Glory Bound opens with its title track, and when this song kicks in, it’s like a speeding train of country glory and joy, featuring excellent vocals delivered with strength and abandon. “Wish I never majored in caffeine and solitude/Wish I never let them see my nasty attitude/Wish I could revoke all the insults that I flung/Lord, I wish I’d never done the things I did when I was young.” And the main line is “This train is glory bound,” referring to Woody Guthrie, a very good choice of people from whom to take inspiration. By the way, if you haven’t seen Hal Ashby’s 1976 film Bound For Glory, you should check it out.

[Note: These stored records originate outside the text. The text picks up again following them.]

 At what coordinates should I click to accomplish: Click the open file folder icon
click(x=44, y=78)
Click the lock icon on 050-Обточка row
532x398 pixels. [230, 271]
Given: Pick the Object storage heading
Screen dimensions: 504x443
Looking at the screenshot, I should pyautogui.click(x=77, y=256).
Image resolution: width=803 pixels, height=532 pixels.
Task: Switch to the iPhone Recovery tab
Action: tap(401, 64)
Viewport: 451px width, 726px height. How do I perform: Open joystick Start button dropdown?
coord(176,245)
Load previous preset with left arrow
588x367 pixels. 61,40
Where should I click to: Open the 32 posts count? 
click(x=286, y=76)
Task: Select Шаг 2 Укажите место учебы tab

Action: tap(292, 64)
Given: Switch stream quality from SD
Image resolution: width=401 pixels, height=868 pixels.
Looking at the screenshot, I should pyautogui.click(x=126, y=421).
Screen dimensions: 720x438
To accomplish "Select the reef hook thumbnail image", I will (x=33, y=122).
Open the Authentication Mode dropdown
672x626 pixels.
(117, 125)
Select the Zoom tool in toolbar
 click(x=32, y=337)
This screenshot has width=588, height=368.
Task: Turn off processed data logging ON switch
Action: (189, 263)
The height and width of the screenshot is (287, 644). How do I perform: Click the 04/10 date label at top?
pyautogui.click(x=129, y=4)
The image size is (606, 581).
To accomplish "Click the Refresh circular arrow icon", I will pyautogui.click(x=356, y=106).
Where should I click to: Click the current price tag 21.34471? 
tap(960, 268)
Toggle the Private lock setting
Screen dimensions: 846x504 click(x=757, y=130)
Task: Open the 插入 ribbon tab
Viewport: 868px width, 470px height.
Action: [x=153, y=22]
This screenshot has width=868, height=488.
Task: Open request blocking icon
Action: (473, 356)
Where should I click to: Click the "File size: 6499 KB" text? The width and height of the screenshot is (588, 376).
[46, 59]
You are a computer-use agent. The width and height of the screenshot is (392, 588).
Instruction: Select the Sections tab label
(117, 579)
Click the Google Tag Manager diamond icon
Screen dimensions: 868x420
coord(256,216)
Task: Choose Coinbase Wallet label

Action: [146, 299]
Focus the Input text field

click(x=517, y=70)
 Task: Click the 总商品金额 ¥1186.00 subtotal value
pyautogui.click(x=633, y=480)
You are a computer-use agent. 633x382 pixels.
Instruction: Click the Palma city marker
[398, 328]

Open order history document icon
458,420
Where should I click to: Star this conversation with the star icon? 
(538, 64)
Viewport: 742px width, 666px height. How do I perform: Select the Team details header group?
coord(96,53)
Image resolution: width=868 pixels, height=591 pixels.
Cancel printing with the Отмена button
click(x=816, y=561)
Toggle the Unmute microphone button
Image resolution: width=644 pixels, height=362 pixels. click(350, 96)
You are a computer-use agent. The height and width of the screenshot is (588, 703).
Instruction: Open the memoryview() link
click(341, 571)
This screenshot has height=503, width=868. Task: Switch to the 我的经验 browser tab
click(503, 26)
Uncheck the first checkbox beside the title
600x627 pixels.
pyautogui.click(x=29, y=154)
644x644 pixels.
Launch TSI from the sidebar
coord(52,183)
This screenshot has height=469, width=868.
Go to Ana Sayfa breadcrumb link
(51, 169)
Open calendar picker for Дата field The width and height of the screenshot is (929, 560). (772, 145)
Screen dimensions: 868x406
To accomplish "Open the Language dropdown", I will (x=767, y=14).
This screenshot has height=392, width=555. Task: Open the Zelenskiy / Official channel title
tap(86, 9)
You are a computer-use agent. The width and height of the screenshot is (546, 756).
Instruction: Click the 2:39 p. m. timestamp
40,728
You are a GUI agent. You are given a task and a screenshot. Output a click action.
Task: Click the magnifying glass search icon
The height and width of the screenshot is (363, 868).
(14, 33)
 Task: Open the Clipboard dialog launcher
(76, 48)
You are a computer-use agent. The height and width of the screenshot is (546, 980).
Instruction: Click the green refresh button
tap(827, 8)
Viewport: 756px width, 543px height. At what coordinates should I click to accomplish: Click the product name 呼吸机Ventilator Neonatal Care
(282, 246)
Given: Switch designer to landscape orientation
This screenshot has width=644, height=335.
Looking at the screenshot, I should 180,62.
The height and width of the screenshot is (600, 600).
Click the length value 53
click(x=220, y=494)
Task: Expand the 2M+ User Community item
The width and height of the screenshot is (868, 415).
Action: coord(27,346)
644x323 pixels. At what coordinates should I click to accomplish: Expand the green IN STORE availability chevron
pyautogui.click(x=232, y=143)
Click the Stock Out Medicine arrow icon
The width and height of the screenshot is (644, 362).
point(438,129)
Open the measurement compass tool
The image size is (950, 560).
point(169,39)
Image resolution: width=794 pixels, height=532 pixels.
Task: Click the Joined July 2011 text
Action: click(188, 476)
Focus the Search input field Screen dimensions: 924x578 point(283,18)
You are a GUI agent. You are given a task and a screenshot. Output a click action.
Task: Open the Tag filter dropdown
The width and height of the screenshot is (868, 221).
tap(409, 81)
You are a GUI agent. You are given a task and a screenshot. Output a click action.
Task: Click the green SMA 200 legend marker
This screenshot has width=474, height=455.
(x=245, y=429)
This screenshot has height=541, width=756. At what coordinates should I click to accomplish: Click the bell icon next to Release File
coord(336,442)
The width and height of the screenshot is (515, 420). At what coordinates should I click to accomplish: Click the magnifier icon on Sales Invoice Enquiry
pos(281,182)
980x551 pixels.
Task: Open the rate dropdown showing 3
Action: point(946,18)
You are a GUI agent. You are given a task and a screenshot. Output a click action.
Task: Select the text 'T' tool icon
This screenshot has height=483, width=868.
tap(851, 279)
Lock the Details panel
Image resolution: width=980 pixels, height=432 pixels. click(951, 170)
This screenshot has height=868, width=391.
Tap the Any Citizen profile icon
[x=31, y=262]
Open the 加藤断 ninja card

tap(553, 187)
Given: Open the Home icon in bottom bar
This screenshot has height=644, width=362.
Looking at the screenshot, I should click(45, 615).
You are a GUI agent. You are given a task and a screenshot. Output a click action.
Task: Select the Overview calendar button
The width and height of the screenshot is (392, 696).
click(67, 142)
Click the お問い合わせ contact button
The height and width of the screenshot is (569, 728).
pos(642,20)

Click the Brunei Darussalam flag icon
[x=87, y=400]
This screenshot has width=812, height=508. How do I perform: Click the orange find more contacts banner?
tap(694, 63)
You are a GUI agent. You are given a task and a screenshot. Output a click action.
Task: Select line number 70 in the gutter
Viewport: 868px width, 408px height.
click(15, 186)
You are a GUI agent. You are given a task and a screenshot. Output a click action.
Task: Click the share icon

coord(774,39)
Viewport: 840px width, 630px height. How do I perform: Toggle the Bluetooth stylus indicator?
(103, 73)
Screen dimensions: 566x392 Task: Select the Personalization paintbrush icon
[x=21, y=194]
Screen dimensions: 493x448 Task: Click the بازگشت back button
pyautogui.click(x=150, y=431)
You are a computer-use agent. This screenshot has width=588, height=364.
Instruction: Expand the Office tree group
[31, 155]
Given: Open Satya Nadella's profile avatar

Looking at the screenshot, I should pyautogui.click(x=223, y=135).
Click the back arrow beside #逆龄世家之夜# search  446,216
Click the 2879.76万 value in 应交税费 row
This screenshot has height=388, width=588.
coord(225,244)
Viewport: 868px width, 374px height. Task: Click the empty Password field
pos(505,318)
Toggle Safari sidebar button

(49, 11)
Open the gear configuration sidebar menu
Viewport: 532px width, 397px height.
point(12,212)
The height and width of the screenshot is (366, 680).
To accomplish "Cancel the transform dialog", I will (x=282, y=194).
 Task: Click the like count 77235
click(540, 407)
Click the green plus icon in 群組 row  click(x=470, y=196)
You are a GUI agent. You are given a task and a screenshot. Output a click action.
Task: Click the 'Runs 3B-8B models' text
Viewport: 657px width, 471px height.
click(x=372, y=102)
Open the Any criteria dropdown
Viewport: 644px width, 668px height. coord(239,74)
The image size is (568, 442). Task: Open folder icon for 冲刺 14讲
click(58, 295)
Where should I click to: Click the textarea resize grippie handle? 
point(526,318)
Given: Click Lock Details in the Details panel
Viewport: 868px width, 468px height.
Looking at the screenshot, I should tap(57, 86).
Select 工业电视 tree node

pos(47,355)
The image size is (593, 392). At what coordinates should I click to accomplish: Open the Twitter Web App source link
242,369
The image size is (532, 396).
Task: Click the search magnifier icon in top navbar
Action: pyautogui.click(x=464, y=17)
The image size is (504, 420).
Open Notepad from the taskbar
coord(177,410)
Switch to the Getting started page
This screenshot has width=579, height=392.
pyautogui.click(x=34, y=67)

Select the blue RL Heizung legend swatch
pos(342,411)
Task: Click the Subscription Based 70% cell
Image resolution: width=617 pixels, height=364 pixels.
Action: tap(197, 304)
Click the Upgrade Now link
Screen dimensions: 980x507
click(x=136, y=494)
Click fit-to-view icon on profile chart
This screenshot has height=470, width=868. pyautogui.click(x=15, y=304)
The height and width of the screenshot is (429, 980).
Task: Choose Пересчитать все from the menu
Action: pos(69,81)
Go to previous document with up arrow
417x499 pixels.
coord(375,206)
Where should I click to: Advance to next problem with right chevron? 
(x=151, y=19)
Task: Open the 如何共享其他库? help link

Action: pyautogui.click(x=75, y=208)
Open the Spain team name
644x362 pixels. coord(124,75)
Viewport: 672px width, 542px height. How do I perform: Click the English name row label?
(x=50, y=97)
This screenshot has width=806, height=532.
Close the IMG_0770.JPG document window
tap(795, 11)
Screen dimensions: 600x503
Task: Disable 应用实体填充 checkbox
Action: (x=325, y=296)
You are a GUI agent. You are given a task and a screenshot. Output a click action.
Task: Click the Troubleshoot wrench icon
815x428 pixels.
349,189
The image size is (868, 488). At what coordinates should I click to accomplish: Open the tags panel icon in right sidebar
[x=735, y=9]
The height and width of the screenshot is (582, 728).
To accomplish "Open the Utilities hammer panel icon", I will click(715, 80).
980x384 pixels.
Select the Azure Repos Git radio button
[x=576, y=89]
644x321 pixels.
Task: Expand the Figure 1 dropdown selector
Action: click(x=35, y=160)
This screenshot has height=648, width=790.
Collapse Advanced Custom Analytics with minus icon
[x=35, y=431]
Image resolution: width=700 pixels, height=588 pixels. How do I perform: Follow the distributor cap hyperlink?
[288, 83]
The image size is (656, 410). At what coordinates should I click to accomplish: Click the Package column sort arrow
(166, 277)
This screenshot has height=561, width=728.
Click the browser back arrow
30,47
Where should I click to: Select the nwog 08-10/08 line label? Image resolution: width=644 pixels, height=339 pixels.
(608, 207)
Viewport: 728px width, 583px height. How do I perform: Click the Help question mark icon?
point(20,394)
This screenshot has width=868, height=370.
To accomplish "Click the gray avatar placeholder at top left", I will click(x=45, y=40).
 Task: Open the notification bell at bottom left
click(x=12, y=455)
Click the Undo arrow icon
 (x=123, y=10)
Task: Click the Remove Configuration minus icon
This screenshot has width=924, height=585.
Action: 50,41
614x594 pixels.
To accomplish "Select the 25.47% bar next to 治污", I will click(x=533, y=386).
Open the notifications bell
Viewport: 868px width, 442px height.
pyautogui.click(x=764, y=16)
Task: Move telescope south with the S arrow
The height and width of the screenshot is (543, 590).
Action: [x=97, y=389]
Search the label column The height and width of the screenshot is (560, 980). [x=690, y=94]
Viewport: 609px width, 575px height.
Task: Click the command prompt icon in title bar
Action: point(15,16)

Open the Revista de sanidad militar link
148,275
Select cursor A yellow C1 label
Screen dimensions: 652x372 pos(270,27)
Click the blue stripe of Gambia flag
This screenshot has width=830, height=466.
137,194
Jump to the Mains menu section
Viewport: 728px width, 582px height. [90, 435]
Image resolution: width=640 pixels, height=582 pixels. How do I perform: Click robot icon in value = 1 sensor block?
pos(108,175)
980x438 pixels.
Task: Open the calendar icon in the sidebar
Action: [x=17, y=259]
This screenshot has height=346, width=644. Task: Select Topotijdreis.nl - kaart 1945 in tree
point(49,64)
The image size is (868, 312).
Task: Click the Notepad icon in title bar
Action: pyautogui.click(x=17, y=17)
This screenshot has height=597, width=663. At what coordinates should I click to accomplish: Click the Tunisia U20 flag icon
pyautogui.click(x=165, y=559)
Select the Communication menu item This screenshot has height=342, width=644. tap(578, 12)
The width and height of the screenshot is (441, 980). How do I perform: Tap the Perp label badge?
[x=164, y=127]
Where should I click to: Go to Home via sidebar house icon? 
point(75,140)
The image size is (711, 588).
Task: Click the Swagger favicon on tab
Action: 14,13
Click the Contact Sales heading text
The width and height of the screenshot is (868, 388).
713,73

“Glory Bound” is followed by “Gambling Girl,” a bluesy country gem that lets us know “You can’t trust a gambling girl.” I love the way they belt out the lyrics; there is no holding back. These guys will burst from your speakers into your room, so don’t listen to this one through some tiny computer speaker – it demands size. Also, I love the harmonica on this track.
“Blow Wind Blow” is a powerful track that in some ways is like a classic folk song, creating a compelling character and telling a great tale, with all the sincerity of the best of the genre. But it also has something of a modern feel, obvious in lyrics like “In 2003 he left for Iraq/I still feel him placing his hand on my back.” I love these lines, which open the song: “And I look in the mirror, it’s mother I see/All the worry and pain of raising me/Don’t know how I wound up where I used to be/But I look in the mirror, mother’s looking at me.” Plus, this song has a great reference to The Tragedy Of King Lear: they sing, “Blow wind blow, crack your cheek.” The line as Lear says it in the play is “Blow, winds, and crack your cheeks! rage! blow!” (I go back and forth on this, but at the moment I’m of the mind that King Lear is the greatest work of literature, even better than Hamlet. What do you think?)
“Lay Me Down” begins with a mellow and sweet sound, which comes as a surprise after the previous track. Of course, Alyssa doesn’t completely hold back vocally, picking the moments to explode, and the moments to whisper. This is a wonderful song. “Take me out along the brink/Where I don’t need to think.” And then “Kansas City” comes on as a frantic, delicious country tune with a classic feel, and I love each moment when it pauses then kicks back in. There is some nice work on fiddle and guitar, and so much joy in this music. Grab anything within reach and spin it around the floor. Then “Mama” has a sweet country gospel feel.
“Biscuits” has kind of a cute sound right from the start, a relaxed folk vibe. This is a playful and fun tune. “If you’re tired of fishing, come on in my kitchen.” On my way! The original CD ends with a song about “Going home, going home, going home to the promised land,” which seems just about right. “Promised Land” is a wonderful tune. There is such joy and excitement in the music and especially in the vocal delivery. The energy contained on these tracks is amazing, and makes me think The Grahams must put on a damn good live performance.
And now onto the new bonus material from this deluxe edition…
The bonus tracks begin with a different version of “Glory Bound,” this one featuring Sara Watkins and Sean Watkins (from Nickel Creek), with Alyssa Graham and Sara Watkins trading verses, then singing together. “This heart may bleed, but it still gets me around.” Wonderful, wonderful, wonderful. That is followed by a cover of Alejandro Escovedo’s “Broken Bottle” (a song which was included on his Gravity album). This is a gorgeous, sad tune sung with commitment and heartache. Check out these lines: “Outside is outside, that’s where I’ll be/I’ll be wrapped in the morning dew/Just to find you gone/So pour me a drink from a broken bottle/Fill my glass with the dirty water/What I’ve lost is gone/What I’ve gained has no name.”
The bonus tracks contain a different version of “Mama,” this one with David Garza and Suzanna Choffel. (By the way, David Garza produced these bonus tracks.) And hearing other folks singing lead on these tracks just makes it so apparent that these songs have a good and deserved chance of becoming traditional tunes, of having long lives outside of these particular recordings.
“Tender Annabelle” is a song not included on Glory Bound, but from the album Rattle The Hocks. This new studio version features John Fullbright, and is excellent. It has a dark, haunting vibe. The bonus tracks then conclude with “The Lonely Ones,” a tender and beautiful song featuring The Milk Carton Kids. “Goodbye, my friend/What a long, long road/Will you get back before we grow old?”
- Glory Bound
- Gambling Girl
- Blow Wind Blow
- Lay Me Down
- Kansas City
- The Wild One
- The Spinner
- Promised Land
- Glory Bound
- Broken Bottle
- Tender Annabelle
- The Lonely Ones
Glory Bound Deluxe Edition was released digitally on March 25, 2016.